Hei ci siamo :) domani è il grande giorno di




Eccovi intanto il sito con tutte le informazioni e il countdown agli sgoccioli!
Dopo questa lunga attesa, venerdì mattina all'alba si parte.

(vi racconterò tutto al mio ritorno: ma se volete potete seguire l'evento con l'hashtag #librinnovando su twitter).

Dire che sono agitata è piuttosto riduttivo. Sono nel panico.

Questa è la prima volta che mi capita di parlare di qualsivoglia cosa in un convegno. (sì: ho detto due robe alla discussione della laurea ma sono passati * anni ed è anche cambiato il governo, nel frattempo u.u).

Comunque all'inizio contavo di ripetere a memoria: modello poesia di Pascoli alla recita delle elementari in piedi sulla sediolina. Ma poi l'ansia, il terrore, il bruxismo e le allucinazioni uditive e visive mi hanno convinta che non ce l'avrei mai fatta a memorizzare alcunché, a partire dal mio nome e cognome (per quanto buffo) fino al... boh, non mi ricordo già più :(

E quindi, su consiglio del mio medico di base ("eh no signorina, questa volta non le prescriverò l'antibiotico, la sua è definitivamente ansia: le consiglierei, anziché togliere lo spazio agli anziani che devono fare il vaccino per l'influenza n.d.r., di tornare a casa sua a prepararsi due slide"), ho preparato in effetti alcune slide per alleggerire l'intervento.
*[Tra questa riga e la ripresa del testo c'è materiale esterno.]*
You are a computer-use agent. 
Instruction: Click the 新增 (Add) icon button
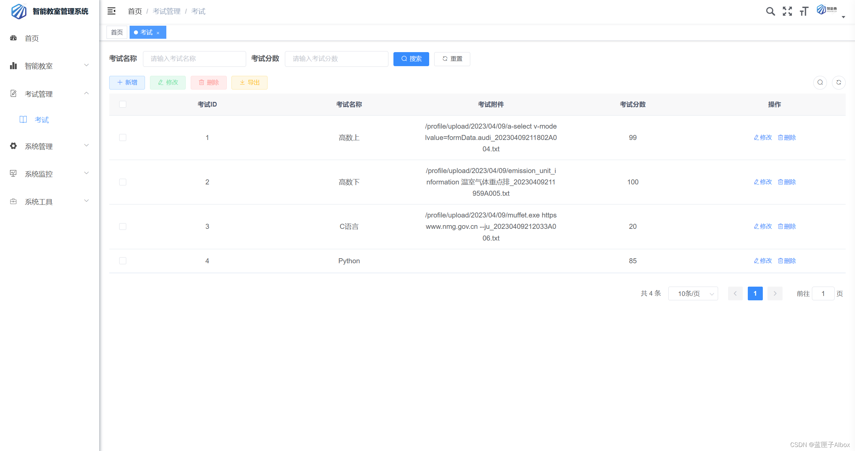tap(127, 83)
Che a questo punto, spero, vi risulterà rapido e indolore.

L'altra consapevolezza è che parlerò nel tardo pomeriggio, quando saranno tutti addormentati e il mio contributo costituirà per essi un valido sostituto al pisolino postprandiale.

Russate, gente russate!

Fatte queste doverose premesse e prima di congelarmi in un'ebete espressione di attesa fissando il muro fino a domani (sarà poi compito del mio fidanzato svegliarmi con una secchiata di acqua gelida e invitarmi gentilmente a non perdere il treno per Milano, oltre che cucinare una frugale cena questa sera), volevo consigliarvi una lettura.

Si tratta di Zagreb, romanzo del mio amico Arturo Robertazzi che ringrazio pubblicamente per avermi aiutata in tutto questo periodo di Librinnovando (ci sarà anche lui e avrà da raccontare cose interessanti!) con precisione e generosità. Se frequentate la rete e siete attenti lettori, lo conoscerete già, comunque questo è il suo blog e questa è Aìsara, la casa editrice.
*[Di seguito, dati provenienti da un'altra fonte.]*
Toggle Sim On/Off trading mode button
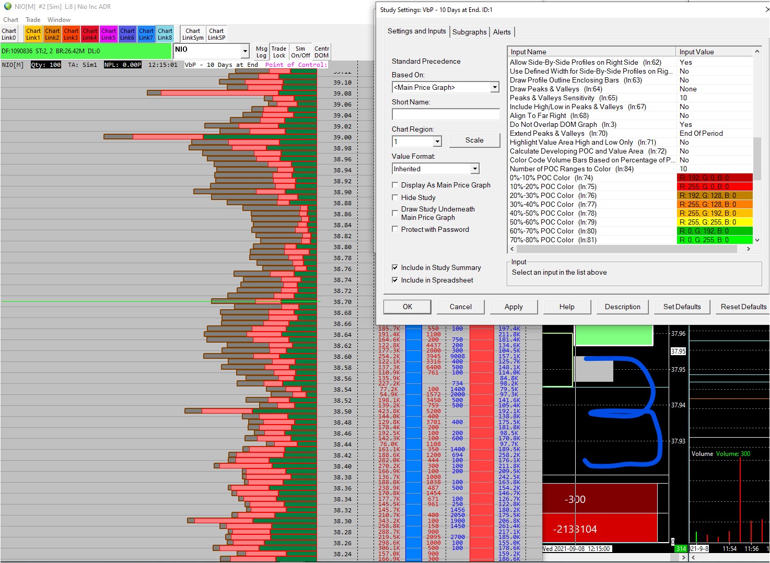 (x=300, y=52)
Zagreb è un romanzo che molti hanno definito "un pugno nello stomaco": non sarò io a dire che non è vero, perché è proprio così. Infatti ho aspettato oggi a scriverne qualcosa, ma il libro l'ho letto a giugno, dopo la sua presentazione al Salone del Libro qui a Torino.

Però poi è come se l'autore si fermasse anche a guardare cos'è successo dopo il pugno, per spiegarti che aveva un senso colpirti a quel modo.

Il libro parla di guerra, questo è chiaro fin dall'incipit, molto bello. Ma l'idea ambiziosa di Arturo è stata quella di non fornire riferimenti reali né all'ambientazione, né al tempo: per quanto capiamo che si possa trattare dei conflitti dell'ex-Jugoslavia negli anni Novanta.

Ad agire qui ci sono solo persone, spogliate di tutto, immerse esclusivamente nella guerra, nell'eterno "noi e loro" che scandisce e informa ogni gesto, ogni svolta, ogni decisione. C'è anche però uno sguardo compassionevole che osserva la Base come si potrebbe osservare un luogo violento della memoria. La storia si compone proprio intorno a continui flash back, un po' come in effetti funziona la nostra mente, e si avvita sull'amicizia, sulla perdita di senso e sulla paura.

Questo è un libro classico di guerra e di valori, senza dubbio e senza alternative. La scrittura è asciutta ma al tempo stesso emotiva, però mai lirica. Resta sempre aderente alle cose.

Da quasi coetanea dell'autore, mi tormentava, leggendo, la domanda: perché? Perché ha fatto questo? Perché è andato a guardare proprio lì, in quell'orrore, in quelle visioni. Poi ho letto un'intervista in rete dove Arturo con semplicità rispondeva più o meno a questo stesso quesito: perché durante l'adolescenza siamo stati travolti da quei conflitti: in tv, sui giornali: era un continuo computo di vittime, di disastri, per quanto mi riguarda anche di "temi" sui banchi di scuola. C'è chi poi da queste cose si protegge, cambia canale, non sopporta, dimentica e c'è chi invece vuole saperne tutto, e ci scrive un bellissimo romanzo. Quindi grazie Arturo, per aver traghettato una che si proteggeva verso un atteggiamento completamente diverso.